JABARONLINE.COM - Tanggal 24 April menandai sejumlah momentum penting yang dirayakan baik di kancah domestik Indonesia maupun di panggung internasional. Peringatan ini mencakup berbagai sektor, mulai dari pengembangan transportasi darat nasional hingga isu-isu diplomatik dan kesehatan perempuan global.

Di Indonesia, tanggal ini secara khusus diperingati sebagai Hari Angkutan Nasional, sebuah penanda penting dalam sejarah perkembangan sistem transportasi darat di Tanah Air. Momen ini mengingatkan kita pada fondasi awal layanan angkutan umum yang telah berkembang hingga saat ini.

Peringatan Hari Angkutan Nasional di Indonesia memiliki akar yang kuat terkait sejarah berdirinya Djawatan Angkoetan Motor Republik Indonesia, yang lebih dikenal dengan akronim DAMRI. Lembaga ini merupakan tonggak penting dalam sejarah mobilitas masyarakat Indonesia.

Asal mula DAMRI dapat ditelusuri kembali ke masa pendudukan Jepang pada tahun 1943, di mana saat itu terdapat dua entitas utama yang menangani angkutan darat.

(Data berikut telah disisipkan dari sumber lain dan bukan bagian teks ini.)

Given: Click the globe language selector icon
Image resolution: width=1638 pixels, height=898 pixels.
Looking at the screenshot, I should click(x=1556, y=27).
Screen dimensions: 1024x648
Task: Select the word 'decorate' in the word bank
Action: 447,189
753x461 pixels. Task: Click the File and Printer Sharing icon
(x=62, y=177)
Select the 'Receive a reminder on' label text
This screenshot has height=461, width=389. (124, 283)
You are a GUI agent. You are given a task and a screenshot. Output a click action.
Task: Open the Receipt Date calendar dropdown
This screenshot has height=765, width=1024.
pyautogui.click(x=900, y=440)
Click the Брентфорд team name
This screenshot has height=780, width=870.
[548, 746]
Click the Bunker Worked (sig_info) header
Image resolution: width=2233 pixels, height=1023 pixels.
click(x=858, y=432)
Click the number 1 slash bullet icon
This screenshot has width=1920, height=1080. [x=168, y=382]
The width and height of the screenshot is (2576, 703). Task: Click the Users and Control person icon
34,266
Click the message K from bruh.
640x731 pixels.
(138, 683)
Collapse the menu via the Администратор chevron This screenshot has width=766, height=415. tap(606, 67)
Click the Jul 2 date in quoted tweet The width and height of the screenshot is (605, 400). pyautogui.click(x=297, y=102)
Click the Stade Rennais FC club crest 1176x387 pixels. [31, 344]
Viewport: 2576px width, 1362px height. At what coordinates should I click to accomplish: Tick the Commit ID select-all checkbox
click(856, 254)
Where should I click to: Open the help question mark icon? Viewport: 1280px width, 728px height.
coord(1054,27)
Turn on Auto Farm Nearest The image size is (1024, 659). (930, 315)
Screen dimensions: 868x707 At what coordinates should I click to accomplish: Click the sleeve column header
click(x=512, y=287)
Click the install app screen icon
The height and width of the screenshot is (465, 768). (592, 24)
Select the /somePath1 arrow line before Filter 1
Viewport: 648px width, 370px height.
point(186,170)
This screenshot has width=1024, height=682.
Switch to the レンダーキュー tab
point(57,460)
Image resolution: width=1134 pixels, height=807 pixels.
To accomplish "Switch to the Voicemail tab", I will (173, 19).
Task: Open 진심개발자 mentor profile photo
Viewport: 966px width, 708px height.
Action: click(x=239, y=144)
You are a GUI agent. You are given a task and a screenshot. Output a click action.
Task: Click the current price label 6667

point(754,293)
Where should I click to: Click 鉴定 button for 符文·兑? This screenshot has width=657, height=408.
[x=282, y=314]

Kedua kategori tersebut adalah Jawa Unyu Zidousha untuk angkutan barang dan Zidousha Sokyoku untuk layanan penumpang.

Integrasi kedua institusi angkutan darat tersebut baru terlaksana pada tahun 1961, ketika keduanya disatukan di bawah nama Djawatan Angkoetan Motor Republik Indonesia. Sejak saat itu, lembaga ini memegang peran krusial dalam memastikan pergerakan warga negara.

Transformasi struktural lembaga ini juga patut diperhatikan, di mana kepemilikannya beralih dari pengawasan Badan Pimpinan Umum Perusahaan Negara (BPUN) menjadi bagian dari Badan Usaha Milik Negara (BUMN) hingga statusnya saat ini.

Selain urusan transportasi nasional, tanggal 24 April juga memiliki makna penting di Argentina sebagai Hari Aksi untuk Toleransi dan Penghormatan Antar Manusia. Peringatan ini menjadi pengingat sejarah penting terkait tragedi yang menimpa rakyat Armenia di masa Kekaisaran Ottoman pada tahun 1915.

Di ranah global, Perserikatan Bangsa-Bangsa (PBB) telah menetapkan 24 April sebagai Hari Internasional Multilateralisme dan Diplomasi untuk Perdamaian. Penetapan ini dilakukan melalui resolusi yang disahkan pada 12 Desember 2018.

"Momentum ini menekankan prinsip konsultasi dan inklusi dalam kerja sama global guna menjamin perdamaian serta keamanan antarnegara secara berkelanjutan," demikian ditegaskan dalam konteks peringatan tersebut.